講談社文庫。
チョーモンインシリーズ初の短編集でございます。
時系列で言うと、3人の初めての出会い、そして事件が掲載されておりますので
本来のこのシリーズの第一弾は本作といっても良いのではないでしょうか。
なるほどねー、こういう出会い方でしたか。。

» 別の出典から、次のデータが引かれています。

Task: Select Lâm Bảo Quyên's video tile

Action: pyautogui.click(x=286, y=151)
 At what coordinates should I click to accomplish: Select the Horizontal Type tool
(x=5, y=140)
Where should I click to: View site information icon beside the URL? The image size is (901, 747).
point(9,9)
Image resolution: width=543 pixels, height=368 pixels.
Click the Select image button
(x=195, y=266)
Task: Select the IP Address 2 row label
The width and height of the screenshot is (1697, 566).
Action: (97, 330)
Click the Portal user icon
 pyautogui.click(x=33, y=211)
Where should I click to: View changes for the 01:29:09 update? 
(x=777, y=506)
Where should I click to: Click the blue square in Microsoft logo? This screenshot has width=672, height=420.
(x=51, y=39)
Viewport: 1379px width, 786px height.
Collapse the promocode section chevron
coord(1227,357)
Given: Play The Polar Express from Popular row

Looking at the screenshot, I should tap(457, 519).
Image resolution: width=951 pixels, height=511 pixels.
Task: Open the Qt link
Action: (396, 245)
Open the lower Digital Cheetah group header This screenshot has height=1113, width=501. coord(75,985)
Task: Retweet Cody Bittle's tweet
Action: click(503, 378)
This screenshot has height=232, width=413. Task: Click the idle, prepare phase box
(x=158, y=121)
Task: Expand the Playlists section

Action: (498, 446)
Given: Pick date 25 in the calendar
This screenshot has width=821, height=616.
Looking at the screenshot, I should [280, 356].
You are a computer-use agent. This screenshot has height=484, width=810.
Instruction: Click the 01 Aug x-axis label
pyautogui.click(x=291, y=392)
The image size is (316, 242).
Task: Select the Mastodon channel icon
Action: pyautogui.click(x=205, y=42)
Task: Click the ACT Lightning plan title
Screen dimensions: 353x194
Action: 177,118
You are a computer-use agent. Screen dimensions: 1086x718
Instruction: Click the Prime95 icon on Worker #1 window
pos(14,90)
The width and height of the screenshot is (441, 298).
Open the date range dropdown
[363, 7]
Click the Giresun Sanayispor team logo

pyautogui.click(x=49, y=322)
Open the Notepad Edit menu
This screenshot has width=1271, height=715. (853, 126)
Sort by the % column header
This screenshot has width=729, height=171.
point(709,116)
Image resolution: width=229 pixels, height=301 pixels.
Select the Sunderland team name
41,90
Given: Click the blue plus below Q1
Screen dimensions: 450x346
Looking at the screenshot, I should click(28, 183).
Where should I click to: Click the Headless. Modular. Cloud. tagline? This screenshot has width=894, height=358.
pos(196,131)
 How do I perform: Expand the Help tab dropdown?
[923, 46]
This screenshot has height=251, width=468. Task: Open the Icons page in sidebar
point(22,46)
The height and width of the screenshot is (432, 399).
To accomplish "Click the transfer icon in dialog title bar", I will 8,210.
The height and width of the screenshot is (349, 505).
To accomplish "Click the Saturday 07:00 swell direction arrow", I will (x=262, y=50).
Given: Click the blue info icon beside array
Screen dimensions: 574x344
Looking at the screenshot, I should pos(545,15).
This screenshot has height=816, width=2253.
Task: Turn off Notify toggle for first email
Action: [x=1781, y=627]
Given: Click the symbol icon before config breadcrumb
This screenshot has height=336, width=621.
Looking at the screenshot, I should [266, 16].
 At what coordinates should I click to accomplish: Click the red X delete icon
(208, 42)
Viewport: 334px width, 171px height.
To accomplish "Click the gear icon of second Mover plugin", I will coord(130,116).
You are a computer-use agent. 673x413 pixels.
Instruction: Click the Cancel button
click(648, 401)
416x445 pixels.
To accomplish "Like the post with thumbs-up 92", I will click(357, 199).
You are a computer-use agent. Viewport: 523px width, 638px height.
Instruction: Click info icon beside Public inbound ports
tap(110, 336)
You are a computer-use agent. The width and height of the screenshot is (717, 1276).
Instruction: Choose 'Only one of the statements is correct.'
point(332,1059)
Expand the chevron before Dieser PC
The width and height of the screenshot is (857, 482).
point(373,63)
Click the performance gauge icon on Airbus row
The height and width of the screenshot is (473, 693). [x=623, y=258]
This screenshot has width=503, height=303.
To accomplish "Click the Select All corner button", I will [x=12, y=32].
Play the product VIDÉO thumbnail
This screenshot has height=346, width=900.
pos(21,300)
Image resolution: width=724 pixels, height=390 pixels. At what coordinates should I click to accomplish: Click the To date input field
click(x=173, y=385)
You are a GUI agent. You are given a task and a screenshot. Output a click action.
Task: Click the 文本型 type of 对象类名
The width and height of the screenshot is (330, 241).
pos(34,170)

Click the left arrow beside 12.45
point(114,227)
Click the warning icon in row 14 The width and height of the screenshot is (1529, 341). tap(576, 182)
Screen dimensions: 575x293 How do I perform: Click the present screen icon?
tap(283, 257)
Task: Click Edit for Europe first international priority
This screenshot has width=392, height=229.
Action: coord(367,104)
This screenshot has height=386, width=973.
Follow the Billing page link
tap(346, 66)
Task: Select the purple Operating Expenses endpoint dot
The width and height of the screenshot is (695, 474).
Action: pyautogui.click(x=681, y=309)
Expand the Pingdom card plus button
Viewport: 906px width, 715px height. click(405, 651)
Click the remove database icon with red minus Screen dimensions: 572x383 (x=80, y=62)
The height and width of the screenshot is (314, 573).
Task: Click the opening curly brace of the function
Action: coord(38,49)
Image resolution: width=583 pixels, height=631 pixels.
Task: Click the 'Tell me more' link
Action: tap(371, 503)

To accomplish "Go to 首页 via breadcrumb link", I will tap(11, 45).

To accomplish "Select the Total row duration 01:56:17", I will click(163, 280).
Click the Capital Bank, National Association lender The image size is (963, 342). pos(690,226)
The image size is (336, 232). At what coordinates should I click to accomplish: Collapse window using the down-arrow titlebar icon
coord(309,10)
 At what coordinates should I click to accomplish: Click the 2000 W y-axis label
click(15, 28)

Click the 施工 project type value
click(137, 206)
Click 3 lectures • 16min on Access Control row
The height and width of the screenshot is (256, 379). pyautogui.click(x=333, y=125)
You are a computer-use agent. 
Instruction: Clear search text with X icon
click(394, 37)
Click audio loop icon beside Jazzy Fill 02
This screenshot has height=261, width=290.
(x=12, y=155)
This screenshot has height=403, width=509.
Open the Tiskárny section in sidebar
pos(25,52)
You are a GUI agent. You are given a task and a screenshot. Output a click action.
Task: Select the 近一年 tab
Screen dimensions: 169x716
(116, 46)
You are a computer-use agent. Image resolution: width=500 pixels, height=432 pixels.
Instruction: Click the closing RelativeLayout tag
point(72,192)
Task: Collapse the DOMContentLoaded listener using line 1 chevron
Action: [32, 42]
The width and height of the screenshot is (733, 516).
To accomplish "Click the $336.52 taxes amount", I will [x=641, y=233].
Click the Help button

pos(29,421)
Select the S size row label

保科さんお気の毒に^^;。
全編、タイトル通りのサイキックによる密室殺人を扱った物語です。
ドアチェーン(及びストッパー)がかかっているというのも、ほぼ共通してますね。
そしてもちろん室内にはおあつらえむきの死体が。
短編集で、ここまで駄作のないものは珍しいと思います。
「カンチョウキ」導入により、「サイコキネシスが何回、どの方向へ使われたか」が
判明しているというこの設定がいかに物語上有効化しているかがよくわかるのです。
本来、探偵が推理するべき要素が最初にクリアされてる分、無駄な「誤道」がない。
そして、全ての犯罪がサイキックによる密室づくりを必然としている。
素晴らしい。
キャラの方ですが。
能解警部の一人称で描かれた物語が多いので興味深いです。意外と女性的というか、ウブというか、ちゃんと保科さんの事を愛しているのだねえ、と
ほほえましく読めます。
嗣子ちゃんですが、読めば読む程わけがわからん妄想キャラなんですけど、
この子、実は頭はいいんじゃないですかね。事件を解決には導かないですけど、
要点のまとまった質問、筋の通った会話。言葉使いさえ普通にしていれば
至極まともな頭のいいお嬢さんだと思うのですが。。。
嗣子ちゃん、私にも鮭チャーハンを作ってください。
でも、布団は持ってくるな(笑)。